Cotidiano

Jornal O Paraná completa 50 anos nesta sexta-feira (15)

Primeiro exemplar circulou em maio de 1976 e edição histórica será reeditada neste aniversário


15 de maio de 1976, um domingo que Cascavel testemunhou o nascimento de um novo veículo de comunicação na região, o Jornal O Paraná.

Uma solenidade festiva que foi prestigiada por lideranças locais e estaduais. Sob a direção do empresário Jacy Scanagatta, que seis meses depois foi eleito prefeito de Cascavel e ainda deputado federal constituinte nos anos 80. Leopoldo Sefrin foi o primeiro editor-chefe.

Os amigos também prestigiaram a inauguração, como o jovem empresário Assis Gurgacz, eleito vice-prefeito na chapa encabeçada por Jacy. A foto de capa mostra a fita inaugural sendo cortada pelo secretário de Saúde do Paraná na época, Arnaldo Busato, representando o governador Jayme Canet Júnior, e o casal Fiorelo e Mística Scanagatta, pais do futuro prefeito. Ao longo das décadas, o jornal passou pelas mãos de importantes lideranças da comunicação regional, como André Costi, que assumiu o comando em sociedade com Emir Sfair, aquele mesmo que dá o nome ao anfiteatro do Centro de Eventos.

Pioneiros que acreditaram na proposta do jornal, assim como o empresário Alfredo Kaefer, que em 2007 assumiu o controle do periódico.

"É uma data histórica, emblemática, 50 anos, são meio século de história, contando história, registrando a história e também influenciando a história", disse Paulo Alexandre, editor-chefe.

Histórias contadas por uma equipe que mescla a experiência ao ritmo acelerado da tecnologia.

"Hoje é tudo muito mais reduzido, antigamente era, nossa, para montar um jornal tinha, vamos dizer, no meu setor, oito ou nove diagramadores, aí fora o pessoal da foto, do paste-up, etc, hoje em dia, um ou dois fazem o que a galera lá fazia", contou Cármen Lúcia Zimmer, diagramadora.

O Vandré, que hoje é repórter, viveu a transição toda. Entrou no Paraná com 16 anos de idade, lá no início dos anos 90.

A função dele, arquivista das fotos, que ilustram as páginas. Na época, tinha que separar e catalogar uma a uma.

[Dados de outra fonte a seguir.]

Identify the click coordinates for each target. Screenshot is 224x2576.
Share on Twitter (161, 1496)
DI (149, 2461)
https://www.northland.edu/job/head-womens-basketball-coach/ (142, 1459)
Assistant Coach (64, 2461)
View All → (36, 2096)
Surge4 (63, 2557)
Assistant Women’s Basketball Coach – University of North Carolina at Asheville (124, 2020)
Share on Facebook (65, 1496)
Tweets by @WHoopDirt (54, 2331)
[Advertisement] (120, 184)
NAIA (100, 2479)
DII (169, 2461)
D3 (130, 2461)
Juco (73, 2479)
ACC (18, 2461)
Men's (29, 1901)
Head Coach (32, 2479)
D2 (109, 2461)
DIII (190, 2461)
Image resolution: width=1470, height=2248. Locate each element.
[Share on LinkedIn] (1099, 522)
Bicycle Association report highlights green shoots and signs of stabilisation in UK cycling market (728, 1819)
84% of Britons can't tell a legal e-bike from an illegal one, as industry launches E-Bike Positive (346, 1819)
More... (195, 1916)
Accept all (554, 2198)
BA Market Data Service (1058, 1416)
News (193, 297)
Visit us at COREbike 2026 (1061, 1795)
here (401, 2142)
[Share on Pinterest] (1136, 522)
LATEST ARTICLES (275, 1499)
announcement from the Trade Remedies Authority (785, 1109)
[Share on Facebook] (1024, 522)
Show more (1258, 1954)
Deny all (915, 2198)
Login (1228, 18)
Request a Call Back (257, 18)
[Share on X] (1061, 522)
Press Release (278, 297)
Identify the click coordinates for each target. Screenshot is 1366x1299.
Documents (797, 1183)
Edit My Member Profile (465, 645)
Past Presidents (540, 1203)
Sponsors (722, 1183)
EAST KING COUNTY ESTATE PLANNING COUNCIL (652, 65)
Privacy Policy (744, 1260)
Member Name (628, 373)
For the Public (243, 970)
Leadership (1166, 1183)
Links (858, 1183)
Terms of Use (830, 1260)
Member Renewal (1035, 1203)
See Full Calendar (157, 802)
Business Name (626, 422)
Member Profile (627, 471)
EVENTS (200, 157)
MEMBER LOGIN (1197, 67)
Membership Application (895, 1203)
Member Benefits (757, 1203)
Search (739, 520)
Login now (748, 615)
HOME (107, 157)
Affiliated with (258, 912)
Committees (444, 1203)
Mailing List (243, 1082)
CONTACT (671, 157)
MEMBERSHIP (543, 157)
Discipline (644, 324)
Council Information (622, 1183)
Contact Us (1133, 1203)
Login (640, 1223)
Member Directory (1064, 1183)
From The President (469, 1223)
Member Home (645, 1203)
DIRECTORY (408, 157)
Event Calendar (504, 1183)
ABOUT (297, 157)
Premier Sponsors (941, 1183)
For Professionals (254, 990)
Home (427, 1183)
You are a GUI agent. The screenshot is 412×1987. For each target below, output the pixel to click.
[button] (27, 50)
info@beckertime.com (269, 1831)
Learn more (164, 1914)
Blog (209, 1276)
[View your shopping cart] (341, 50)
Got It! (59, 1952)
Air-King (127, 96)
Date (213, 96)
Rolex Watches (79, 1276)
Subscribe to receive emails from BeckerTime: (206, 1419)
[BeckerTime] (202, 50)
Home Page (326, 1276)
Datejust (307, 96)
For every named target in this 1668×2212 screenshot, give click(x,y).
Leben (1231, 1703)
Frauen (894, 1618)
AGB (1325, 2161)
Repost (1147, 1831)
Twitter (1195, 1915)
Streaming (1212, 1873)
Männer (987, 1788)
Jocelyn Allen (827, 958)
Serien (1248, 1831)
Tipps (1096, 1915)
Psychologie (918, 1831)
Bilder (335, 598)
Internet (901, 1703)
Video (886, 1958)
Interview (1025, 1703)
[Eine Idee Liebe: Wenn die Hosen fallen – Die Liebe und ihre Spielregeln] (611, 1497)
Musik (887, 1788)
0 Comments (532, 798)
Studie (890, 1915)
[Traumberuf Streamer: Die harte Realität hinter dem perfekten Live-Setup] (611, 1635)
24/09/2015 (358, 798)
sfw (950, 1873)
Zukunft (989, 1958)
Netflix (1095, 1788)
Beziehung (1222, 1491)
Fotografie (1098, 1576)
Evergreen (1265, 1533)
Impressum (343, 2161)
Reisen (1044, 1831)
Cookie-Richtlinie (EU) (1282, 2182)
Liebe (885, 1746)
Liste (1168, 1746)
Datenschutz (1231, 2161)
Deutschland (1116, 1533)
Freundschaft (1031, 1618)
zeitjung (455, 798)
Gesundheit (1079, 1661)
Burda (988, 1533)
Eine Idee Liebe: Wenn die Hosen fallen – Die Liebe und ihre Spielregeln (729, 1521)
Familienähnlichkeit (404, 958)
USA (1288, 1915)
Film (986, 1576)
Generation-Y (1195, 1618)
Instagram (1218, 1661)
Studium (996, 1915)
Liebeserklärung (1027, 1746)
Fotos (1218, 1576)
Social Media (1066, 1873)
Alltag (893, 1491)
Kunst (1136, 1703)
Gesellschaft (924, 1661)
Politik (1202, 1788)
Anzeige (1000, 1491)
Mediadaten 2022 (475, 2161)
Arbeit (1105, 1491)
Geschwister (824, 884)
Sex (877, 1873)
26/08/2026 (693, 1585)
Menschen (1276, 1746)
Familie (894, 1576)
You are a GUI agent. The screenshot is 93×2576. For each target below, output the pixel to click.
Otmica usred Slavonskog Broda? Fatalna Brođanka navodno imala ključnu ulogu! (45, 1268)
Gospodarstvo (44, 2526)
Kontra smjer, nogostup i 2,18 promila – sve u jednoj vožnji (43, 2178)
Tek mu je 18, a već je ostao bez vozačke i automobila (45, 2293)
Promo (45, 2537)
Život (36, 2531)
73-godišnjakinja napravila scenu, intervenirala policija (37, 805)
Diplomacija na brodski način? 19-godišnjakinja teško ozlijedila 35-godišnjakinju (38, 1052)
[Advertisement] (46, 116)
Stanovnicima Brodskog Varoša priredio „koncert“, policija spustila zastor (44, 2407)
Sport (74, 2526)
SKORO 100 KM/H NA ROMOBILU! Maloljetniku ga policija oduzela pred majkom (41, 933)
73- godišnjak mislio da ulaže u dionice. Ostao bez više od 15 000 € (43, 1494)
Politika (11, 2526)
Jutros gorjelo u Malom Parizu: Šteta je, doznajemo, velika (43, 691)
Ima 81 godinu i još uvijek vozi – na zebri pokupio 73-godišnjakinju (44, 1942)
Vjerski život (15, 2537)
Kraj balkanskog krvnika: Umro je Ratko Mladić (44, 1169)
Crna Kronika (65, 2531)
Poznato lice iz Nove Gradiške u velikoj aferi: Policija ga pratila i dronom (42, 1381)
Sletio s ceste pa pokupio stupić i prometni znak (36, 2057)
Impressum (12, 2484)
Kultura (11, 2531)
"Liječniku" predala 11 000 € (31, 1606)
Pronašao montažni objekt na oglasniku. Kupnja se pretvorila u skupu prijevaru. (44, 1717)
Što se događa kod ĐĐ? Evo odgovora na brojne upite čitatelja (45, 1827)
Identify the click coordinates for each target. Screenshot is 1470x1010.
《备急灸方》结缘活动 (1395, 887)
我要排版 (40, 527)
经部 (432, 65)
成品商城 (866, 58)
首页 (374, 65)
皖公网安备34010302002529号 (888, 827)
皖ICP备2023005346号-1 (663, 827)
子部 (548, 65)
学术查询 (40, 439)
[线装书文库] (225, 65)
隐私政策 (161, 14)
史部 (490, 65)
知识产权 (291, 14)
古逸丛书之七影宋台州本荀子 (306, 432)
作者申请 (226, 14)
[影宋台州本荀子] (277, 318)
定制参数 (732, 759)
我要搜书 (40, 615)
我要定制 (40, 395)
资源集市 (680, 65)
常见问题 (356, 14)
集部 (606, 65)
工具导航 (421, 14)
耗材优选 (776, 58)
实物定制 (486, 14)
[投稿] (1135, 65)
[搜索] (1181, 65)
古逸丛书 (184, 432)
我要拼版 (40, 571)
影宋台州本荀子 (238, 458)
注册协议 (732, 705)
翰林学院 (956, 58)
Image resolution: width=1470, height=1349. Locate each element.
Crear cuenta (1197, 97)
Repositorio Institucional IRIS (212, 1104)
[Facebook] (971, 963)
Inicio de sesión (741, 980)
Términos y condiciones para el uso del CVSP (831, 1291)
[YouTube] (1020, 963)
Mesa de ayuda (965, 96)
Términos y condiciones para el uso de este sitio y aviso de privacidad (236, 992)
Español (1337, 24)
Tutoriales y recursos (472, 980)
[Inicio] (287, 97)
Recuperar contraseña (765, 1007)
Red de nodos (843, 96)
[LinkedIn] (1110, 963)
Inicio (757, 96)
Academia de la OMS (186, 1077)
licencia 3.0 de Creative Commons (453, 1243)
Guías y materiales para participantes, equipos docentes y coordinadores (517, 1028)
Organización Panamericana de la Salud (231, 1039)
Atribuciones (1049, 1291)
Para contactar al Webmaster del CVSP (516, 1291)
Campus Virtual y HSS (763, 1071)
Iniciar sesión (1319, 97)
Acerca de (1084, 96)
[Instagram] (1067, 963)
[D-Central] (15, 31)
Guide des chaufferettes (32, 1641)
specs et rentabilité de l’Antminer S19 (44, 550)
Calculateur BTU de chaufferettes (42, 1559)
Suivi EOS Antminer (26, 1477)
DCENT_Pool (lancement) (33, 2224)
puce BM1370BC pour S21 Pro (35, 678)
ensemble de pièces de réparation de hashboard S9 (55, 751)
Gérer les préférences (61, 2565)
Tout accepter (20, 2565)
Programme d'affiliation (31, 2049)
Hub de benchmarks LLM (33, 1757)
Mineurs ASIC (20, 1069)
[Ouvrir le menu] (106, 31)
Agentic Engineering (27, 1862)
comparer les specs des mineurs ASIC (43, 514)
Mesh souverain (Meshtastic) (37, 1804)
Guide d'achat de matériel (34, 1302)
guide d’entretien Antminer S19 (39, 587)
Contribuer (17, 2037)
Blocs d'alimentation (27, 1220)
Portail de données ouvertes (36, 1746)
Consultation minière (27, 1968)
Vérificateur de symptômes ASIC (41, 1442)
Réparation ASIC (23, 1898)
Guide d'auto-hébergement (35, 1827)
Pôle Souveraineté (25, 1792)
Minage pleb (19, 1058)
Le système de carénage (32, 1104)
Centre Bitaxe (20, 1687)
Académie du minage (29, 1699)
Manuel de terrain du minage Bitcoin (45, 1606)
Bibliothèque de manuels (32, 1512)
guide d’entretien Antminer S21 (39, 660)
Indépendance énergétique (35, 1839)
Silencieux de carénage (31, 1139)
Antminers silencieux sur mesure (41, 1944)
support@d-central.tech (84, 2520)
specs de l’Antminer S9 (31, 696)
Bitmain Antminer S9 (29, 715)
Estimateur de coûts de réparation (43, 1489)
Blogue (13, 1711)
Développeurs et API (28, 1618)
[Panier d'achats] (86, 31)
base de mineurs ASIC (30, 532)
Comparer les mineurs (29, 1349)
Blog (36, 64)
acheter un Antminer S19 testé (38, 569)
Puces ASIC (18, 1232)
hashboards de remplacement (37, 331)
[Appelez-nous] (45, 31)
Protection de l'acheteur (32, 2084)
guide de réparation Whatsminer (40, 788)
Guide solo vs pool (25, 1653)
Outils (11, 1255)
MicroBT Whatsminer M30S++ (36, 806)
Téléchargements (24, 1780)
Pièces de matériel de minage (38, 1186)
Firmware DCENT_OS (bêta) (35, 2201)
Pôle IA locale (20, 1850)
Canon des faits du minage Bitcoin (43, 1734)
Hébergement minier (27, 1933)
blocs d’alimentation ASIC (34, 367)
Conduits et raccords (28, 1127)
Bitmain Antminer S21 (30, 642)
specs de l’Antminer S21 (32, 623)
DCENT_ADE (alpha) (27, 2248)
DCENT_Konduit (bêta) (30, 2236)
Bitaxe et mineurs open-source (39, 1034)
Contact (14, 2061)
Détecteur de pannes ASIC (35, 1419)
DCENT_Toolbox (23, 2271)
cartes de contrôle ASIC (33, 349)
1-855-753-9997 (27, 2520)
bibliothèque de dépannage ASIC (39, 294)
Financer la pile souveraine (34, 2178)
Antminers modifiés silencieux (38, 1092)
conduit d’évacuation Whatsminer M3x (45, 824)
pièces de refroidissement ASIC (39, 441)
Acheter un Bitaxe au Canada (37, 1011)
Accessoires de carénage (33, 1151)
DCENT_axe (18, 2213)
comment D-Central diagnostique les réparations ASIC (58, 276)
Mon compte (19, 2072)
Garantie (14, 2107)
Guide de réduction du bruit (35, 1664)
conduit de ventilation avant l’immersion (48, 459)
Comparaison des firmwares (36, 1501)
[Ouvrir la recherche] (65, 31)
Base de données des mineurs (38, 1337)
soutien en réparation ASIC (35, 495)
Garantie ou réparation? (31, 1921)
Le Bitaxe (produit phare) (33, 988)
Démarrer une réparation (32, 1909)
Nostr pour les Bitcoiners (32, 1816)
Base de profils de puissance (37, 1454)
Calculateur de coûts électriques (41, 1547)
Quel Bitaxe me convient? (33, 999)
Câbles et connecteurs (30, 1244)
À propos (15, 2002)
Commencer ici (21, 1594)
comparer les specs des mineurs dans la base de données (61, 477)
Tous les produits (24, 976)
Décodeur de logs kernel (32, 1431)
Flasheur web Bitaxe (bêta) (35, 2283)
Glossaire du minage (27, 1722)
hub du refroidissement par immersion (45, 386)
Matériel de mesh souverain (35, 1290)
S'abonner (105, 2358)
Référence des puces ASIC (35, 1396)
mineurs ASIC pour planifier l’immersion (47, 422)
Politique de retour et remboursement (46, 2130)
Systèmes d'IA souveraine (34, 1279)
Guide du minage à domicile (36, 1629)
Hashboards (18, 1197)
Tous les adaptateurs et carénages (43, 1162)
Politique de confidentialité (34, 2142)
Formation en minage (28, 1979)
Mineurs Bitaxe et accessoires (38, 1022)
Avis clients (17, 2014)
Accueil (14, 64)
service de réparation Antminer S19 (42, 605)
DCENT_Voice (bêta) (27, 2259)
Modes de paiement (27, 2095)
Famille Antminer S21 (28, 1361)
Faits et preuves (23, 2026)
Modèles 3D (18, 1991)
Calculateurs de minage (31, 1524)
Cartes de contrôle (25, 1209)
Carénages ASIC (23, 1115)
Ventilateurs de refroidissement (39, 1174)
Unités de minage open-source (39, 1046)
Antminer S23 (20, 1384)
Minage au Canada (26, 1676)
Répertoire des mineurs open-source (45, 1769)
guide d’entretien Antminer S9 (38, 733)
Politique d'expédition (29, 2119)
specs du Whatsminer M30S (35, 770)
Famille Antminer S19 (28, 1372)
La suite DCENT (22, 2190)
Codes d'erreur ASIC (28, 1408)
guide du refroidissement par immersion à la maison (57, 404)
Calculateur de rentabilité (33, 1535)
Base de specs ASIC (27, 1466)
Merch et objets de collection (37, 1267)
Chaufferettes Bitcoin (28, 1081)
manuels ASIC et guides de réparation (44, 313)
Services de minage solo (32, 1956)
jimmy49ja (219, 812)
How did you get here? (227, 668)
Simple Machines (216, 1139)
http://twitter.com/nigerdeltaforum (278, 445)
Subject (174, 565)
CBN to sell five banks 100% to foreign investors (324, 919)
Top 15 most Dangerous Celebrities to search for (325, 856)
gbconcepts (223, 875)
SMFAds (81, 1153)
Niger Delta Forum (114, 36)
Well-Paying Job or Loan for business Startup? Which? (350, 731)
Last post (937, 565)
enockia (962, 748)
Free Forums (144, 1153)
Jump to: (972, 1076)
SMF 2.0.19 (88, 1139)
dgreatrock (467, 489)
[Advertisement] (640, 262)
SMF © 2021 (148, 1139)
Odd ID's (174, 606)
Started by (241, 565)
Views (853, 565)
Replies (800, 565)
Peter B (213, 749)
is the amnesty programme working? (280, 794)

"Eu sou da época da máquina da telegrafia, do tempo da lauda, do tempo que a fotografia era revelada em laboratório. Hoje a gente vive uma realidade totalmente distinta, nós estamos na era da tecnologia, a informação chega muito mais rápido e naquela época nós tínhamos um trato mais cadenciado, vamos dizer assim, mas a essência do jornalismo não muda, a apuração dos fatos, buscar a notícia com credibilidade e imparcialidade sempre", relatou o repórter.

Até as entrevistas eram diferentes.

"Hoje tem o WhatsApp, você consegue uma entrevista pelo WhatsApp, mas naquela época não, naquela época a gente tinha que se programar, pegava o motorista, o carro do jornal, ia até o local entrevistar. Demorava muito mais para você construir uma pauta. Só que hoje a diferença em relação ao impresso do digital é gritante porque no impresso você consegue apurar mais informação, lapidar mais informação, trabalhar mais com a notícia e hoje o digital, a informação tem que ser em tempo real, tem que ser muito mais rápida", falou Vandré.

A inauguração foi em 15 de maio, mas o primeiro jornal mesmo circulou no dia seguinte ao preço de três cruzeiros, ou alguns centavos de real na cotação de hoje, e a capa daquele dia será resgatada meio século depois.

"Resgatar essa primeira edição do dia 16 de maio de 1976, tudo aconteceu no dia 15, mas o jornal contou a história no outro dia, é assim que nós trabalhamos, nós contamos a história de hoje, amanhã com mais profundidade, com mais exatidão, e a decisão da direção foi presentear, não apenas os nossos leitores e assinantes, mas a própria sociedade de Cascavel resgatando aquele dia que também foi histórico", relatou Paulo.

Mas quais eram as notícias daquele outono de 1976? Bem, a cidade tinha pouco mais de 163 mil habitantes e já passava dos 57 mil eleitores.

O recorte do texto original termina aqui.